Peso falls from 2-year high as bank may ease rally

Colombia’s peso fell from a two-year high on speculation the Central Bank will announce measures to stem the local currency’s rally.

The peso dropped 0.3% to 1,811.75 per U.S. dollar at 2:45PM New York time, from 1,807 yesterday. It earlier rose to 1,795.85, its strongest level since August 8, 2008.

President Juan Manuel Santos said last week the Central Bank is studying measures to ease the peso’s “worrisome” rally, which has led it to jump 12.8% this year, the best performance among world currencies tracked by Bloomberg. Banco de la Republica may announce measures to ease the peso’s gains during the August 20 monetary policy meeting, according to Guillermo Puentes, head trader at Banco de Comercio Exterior de Colombia SA, known as Bancoldex.

“People are waiting to see what will come out of the meeting,” said Puentes. “As long as flows continue to come in, there’s not much the Central Bank can do to stop” the peso’s appreciation.

Policy makers may decide to restart daily dollar purchases that expired in June, or follow Brazil’s strategy by carrying out “unannounced auctions without any pre-determined purchase amounts,” RBS Securities Inc. Latin America currency strategist Flavia Cattan-Naslausky wrote in a note to clients today.

“Increase the Effectiveness”

“This makes the market less one-sided and could increase the effectiveness of stemming the pace of appreciation,” she wrote.

The Central Bank purchased $20 million a day between March 3 and June 30 to curb a rally policy makers said left the peso “misaligned.”

In a report earlier this week, Cattan-Naslausky said Banco de la Republica may also boost coordination with the Treasury to moderate the pace of dollar sales while it is unlikely the bank will cut the overnight lending rate.

Bets the Central Bank will announce measures to stem the peso’s gains are leading investors to sell the local currency when it strengthens beyond 1,800, according to Puentes.
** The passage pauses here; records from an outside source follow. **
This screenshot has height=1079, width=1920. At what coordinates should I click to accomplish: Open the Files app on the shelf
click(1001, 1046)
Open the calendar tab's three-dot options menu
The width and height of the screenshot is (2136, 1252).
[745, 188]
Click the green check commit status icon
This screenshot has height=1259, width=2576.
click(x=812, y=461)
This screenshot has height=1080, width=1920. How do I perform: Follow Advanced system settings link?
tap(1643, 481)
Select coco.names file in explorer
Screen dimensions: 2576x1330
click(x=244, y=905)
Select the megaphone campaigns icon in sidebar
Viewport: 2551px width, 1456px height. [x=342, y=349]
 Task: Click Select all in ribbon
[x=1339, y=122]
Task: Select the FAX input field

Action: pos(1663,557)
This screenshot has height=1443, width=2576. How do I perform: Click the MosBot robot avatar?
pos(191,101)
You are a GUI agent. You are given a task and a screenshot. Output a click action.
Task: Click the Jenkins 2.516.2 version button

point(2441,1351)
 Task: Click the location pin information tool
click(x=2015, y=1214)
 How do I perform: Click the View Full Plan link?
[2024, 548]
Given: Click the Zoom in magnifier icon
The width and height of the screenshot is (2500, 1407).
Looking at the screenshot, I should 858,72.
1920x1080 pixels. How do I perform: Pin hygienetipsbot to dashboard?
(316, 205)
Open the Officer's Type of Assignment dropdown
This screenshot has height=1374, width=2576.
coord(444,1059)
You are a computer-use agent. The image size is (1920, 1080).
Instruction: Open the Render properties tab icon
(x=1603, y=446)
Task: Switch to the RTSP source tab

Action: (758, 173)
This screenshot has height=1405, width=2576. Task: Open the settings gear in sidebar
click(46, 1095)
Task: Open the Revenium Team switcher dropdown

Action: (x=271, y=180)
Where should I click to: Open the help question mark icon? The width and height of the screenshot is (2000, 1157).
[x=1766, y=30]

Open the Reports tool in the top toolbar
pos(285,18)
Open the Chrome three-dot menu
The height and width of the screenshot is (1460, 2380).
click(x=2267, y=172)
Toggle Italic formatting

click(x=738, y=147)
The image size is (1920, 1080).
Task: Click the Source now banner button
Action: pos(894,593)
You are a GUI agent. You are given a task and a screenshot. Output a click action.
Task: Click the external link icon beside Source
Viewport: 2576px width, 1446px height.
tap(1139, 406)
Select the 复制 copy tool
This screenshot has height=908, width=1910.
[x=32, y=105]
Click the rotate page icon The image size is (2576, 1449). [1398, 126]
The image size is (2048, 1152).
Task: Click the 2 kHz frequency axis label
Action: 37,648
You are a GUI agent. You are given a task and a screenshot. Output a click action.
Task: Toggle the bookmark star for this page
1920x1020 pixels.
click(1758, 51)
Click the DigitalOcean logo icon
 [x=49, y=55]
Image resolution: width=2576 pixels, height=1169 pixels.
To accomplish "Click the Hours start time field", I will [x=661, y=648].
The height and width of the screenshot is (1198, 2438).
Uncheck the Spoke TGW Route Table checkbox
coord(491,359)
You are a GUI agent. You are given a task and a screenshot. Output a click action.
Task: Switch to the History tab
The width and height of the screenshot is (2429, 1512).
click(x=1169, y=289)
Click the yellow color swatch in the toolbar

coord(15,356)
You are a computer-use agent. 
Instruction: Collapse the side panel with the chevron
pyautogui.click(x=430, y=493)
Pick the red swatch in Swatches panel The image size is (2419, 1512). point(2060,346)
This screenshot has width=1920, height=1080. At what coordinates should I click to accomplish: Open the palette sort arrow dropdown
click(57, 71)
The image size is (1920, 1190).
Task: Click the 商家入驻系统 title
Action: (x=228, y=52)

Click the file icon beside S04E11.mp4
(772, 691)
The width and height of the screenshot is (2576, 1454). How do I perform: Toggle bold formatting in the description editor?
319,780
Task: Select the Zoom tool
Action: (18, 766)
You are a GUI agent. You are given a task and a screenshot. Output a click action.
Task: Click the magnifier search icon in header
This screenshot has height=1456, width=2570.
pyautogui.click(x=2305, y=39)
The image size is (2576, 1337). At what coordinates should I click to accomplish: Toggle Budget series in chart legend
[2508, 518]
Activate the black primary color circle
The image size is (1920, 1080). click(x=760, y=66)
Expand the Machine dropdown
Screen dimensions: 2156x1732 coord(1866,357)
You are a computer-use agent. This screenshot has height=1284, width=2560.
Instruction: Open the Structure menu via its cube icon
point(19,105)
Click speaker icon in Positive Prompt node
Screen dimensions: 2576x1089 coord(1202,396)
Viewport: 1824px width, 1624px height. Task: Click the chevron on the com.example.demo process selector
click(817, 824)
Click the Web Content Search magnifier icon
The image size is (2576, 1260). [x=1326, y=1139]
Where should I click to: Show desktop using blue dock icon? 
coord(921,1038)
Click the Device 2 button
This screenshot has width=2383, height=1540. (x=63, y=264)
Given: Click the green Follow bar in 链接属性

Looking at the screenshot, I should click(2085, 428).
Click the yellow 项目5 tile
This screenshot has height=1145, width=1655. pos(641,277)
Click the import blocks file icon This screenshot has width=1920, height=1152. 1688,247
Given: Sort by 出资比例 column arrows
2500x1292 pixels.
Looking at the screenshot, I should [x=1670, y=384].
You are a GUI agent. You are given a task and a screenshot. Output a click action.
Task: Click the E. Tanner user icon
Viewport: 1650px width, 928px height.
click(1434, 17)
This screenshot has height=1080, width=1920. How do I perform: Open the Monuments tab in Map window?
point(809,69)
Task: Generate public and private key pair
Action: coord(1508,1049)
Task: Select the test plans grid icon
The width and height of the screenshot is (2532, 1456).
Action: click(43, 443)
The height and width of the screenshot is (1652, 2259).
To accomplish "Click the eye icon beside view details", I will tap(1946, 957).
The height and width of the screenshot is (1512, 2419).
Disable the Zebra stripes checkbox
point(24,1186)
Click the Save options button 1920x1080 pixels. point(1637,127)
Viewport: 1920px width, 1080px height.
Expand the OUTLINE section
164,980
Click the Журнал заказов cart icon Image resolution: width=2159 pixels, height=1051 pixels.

Santos met with policy makers August 12 after urging them in an August 11 speech to be “more creative, more bold” in stemming gains in the currency. His comments that he “will try and convince” the central bank’s board to ease gains in the peso echo former President Alvaro Uribe’s calls for the Central Bank to find a “solution” to curb the rally, which he said caused exporters to cut jobs.

Santos said an independent Central Bank is important and it’s also key for the bank and the government to maintain “a dialogue and permanent collaboration.”

The yield on the benchmark 11% bonds due 2020 fell seven basis points, or 0.07 percentage point, to 7.15%, according to Colombia’s stock exchange. The bond’s price rose 0.597 centavo to 126.734 centavos per peso.